3.2.3血清Ⅰ型前胶原N端前肽 骨组织中含有大量的Ⅰ型前胶原蛋白,而Ⅰ型前胶原蛋白可在细胞外发生裂解形成N端前肽,并释放入血[43]。血清Ⅰ型前胶原N端前肽与骨密度水平有一定联系,但因骨密度水平在RA早期变化幅度不大,且血清Ⅰ型前胶原N端前肽水平在室温下稳定、变异性较低,故RA初期多使用血清Ⅰ型前胶原N端前肽代替其他指标(如骨钙素、骨密度)用于骨质疏松的治疗及骨折风险的评估[44]。

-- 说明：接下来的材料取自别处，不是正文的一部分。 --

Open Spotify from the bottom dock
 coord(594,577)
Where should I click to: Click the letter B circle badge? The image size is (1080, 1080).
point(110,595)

3.3维生素D与骨密度 维生素D是一种固醇类脂溶性维生素,可以影响机体骨密度,其缺乏或过表达均可导致骨密度的异常变化;同时,维生素D是机体内调节钙磷代谢主要物质,主要通过促进血钙及血磷的生成,促进骨类矿化及骨形成,并维持骨密度的稳定[45]。维生素D受体主要分布于肾脏及肠道表面,在25-羟化酶作用下生成25-羟维生素D进入血液,后转运至肝脏和肾脏的组织及细胞内,在1α-羟化酶催化作用下生成1,25-二羟维生素D[46]。骨骼中,1,25-二羟维生素D可促进骨基质的形成和骨质的矿化,而且能够诱发破骨细胞分化,促进成骨细胞增殖及活化;此外,1,25-二羟维生素D还可促进成骨细胞分化,利于碱性磷酸酶、骨钙素的合成以及正常骨密度的维持[47]。因此,在临床上,维生素D具有刺激成骨细胞和破骨细胞的作用,在骨密度及骨质代谢评估中应用价值较高。朱小语等[48]分析了骨密度和25-羟维生素D在骨质疏松性髋部骨折中的作用,结果显示,无髋部骨折组患者的25-羟维生素D水平高于髋部骨折组,提示25-羟维生素D缺乏可能影响了髋部骨密度,导致骨密度降低,从而参与髋部骨折的发生。由此可见,血清维生素D可作为评估RA患者骨密度及骨代谢的有效指标,但目前有关25-羟维生素D的作用机制尚处于研究进展阶段,未来仍需大量试验验证。

4 小 结

RA患者普遍存在骨量进行性降低的情况,但早期骨量丢失并不会造成特异性症状与表现,因此早期发现有一定难度。因骨密度与骨量丢失相关,故早期检测RA患者骨密度可间接对患者骨量丢失情况进行评价。早期检测骨密度不仅能够评估RA患者骨破坏情况,还可为疾病的治疗提供依据,以减少RA病情对关节和骨造成的破坏。但骨密度在人体变化较慢,用于RA早期诊断及指导治疗存在局限,而骨代谢是骨密度变化的本质,在一定程度上可敏感地反映骨质的吸收及形成,可为临床骨破坏及骨密度的评估提供有力的依据,且骨代谢指标检测方法简便、廉价,可间接反映RA患者的骨密度情况,能够帮助临床更加全面、合理地评估RA患者的骨破坏情况,利于RA患者早期骨质疏松的防治。